*** Records for processing ***
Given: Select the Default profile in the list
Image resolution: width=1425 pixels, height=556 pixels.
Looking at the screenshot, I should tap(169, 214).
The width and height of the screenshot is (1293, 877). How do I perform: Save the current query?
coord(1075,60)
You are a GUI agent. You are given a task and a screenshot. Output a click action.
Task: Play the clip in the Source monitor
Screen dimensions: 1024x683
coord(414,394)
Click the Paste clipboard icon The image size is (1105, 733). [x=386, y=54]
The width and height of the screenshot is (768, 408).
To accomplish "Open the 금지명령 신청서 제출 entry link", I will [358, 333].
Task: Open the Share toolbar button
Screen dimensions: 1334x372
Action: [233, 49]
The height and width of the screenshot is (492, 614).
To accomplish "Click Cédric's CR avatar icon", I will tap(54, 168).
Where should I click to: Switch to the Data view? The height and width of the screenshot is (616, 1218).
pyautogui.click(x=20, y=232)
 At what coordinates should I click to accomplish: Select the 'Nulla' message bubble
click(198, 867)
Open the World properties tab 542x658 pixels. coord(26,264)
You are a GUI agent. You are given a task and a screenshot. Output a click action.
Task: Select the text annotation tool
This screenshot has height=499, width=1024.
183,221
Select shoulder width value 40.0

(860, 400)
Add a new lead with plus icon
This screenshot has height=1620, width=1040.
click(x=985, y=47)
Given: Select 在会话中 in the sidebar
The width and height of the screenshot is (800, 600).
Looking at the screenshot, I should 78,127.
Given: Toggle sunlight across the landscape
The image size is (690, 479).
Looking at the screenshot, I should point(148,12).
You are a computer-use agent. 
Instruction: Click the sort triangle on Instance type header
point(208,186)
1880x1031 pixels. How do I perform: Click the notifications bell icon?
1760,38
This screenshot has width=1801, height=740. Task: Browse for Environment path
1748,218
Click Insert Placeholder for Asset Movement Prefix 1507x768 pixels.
*** End of Records for processing ***
Print all the data above word for word.

__Reply to the exercise__
Given: Select the Default profile in the list
Image resolution: width=1425 pixels, height=556 pixels.
Looking at the screenshot, I should tap(169, 214).
The width and height of the screenshot is (1293, 877). How do I perform: Save the current query?
coord(1075,60)
You are a GUI agent. You are given a task and a screenshot. Output a click action.
Task: Play the clip in the Source monitor
Screen dimensions: 1024x683
coord(414,394)
Click the Paste clipboard icon The image size is (1105, 733). [x=386, y=54]
The width and height of the screenshot is (768, 408).
To accomplish "Open the 금지명령 신청서 제출 entry link", I will [358, 333].
Task: Open the Share toolbar button
Screen dimensions: 1334x372
Action: [233, 49]
The height and width of the screenshot is (492, 614).
To accomplish "Click Cédric's CR avatar icon", I will tap(54, 168).
Where should I click to: Switch to the Data view? The height and width of the screenshot is (616, 1218).
pyautogui.click(x=20, y=232)
 At what coordinates should I click to accomplish: Select the 'Nulla' message bubble
click(198, 867)
Open the World properties tab 542x658 pixels. coord(26,264)
You are a GUI agent. You are given a task and a screenshot. Output a click action.
Task: Select the text annotation tool
This screenshot has height=499, width=1024.
183,221
Select shoulder width value 40.0

(860, 400)
Add a new lead with plus icon
This screenshot has height=1620, width=1040.
click(x=985, y=47)
Given: Select 在会话中 in the sidebar
The width and height of the screenshot is (800, 600).
Looking at the screenshot, I should 78,127.
Given: Toggle sunlight across the landscape
The image size is (690, 479).
Looking at the screenshot, I should point(148,12).
You are a computer-use agent. 
Instruction: Click the sort triangle on Instance type header
point(208,186)
1880x1031 pixels. How do I perform: Click the notifications bell icon?
1760,38
This screenshot has width=1801, height=740. Task: Browse for Environment path
1748,218
Click Insert Placeholder for Asset Movement Prefix 1507x768 pixels.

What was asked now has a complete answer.